### TEXTE CITÉ
L’ancien président ivoirien Laurent Gbagbo et son ancien ministre de la jeunesse Charles Blé Goudé étaient poursuivis par la Cour pénale internationale pour crimes contre l’humanité en lien avec la crise postélectorale de 2010-2011. Ils ont été acquittés le 15 janvier, avant même que la défense ait présenté ses arguments. Un terrible camouflet pour la procureure de la CPI, qui s’ajoute à une longue liste de graves revers.
« C’est une victoire de la justice », et une victoire « de la CPI, qui a aujourd’hui contribué à bâtir sa légitimité », commente l’avocat principal de Laurent Gbagbo, Emmanuel Altit, à l’issue de l’audience. L’ancien président de la Côte d’Ivoire vient d’être acquitté par les juges de la Cour pénale internationale (CPI), tout comme son coaccusé, l’ancien ministre de la Jeunesse, Charles Blé Goudé.
Après trois ans de procès et de présentation de la preuve du bureau de la procureure, la majorité des juges (deux sur trois) de la chambre de première instance ont estimé qu’il n’était pas nécessaire pour les deux équipes de défense de présenter leurs arguments. Pour le juge Cuno Tarfusser, qui préside cette chambre, « la procureure a échoué à démontrer l’existence d’un plan commun », ainsi que l’existence d’une politique d’attaque contre les civils, éléments constitutifs d’un crime contre l’humanité. De plus, elle n’aurait pas su montrer que les discours de Laurent Gbagbo et de Charles Blé Goudé avant et pendant la crise politique ivoirienne auraient poussé à la commission des crimes.

### DONNÉES DU CORPUS
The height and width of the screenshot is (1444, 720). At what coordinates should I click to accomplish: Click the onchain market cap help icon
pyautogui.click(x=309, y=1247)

### CONSIGNE
Condensez sous forme de liste le paragraphe du texte cité qui commence par « Après trois ans de procès », en gardant ses faits principaux.

### RÉPONSE ATTENDUE
- Après trois ans de procès et de présentation de la preuve par le bureau de la procureure, deux juges sur trois de la chambre de première instance ont jugé inutile que les deux équipes de défense présentent leurs arguments.
- Selon le juge Cuno Tarfusser, président de la chambre, la procureure n'a démontré ni l'existence d'un plan commun ni celle d'une politique d'attaque contre les civils, éléments constitutifs d'un crime contre l'humanité.
- Elle n'aurait pas non plus su montrer que les discours de Laurent Gbagbo et de Charles Blé Goudé avant et pendant la crise politique ivoirienne auraient poussé à la commission des crimes.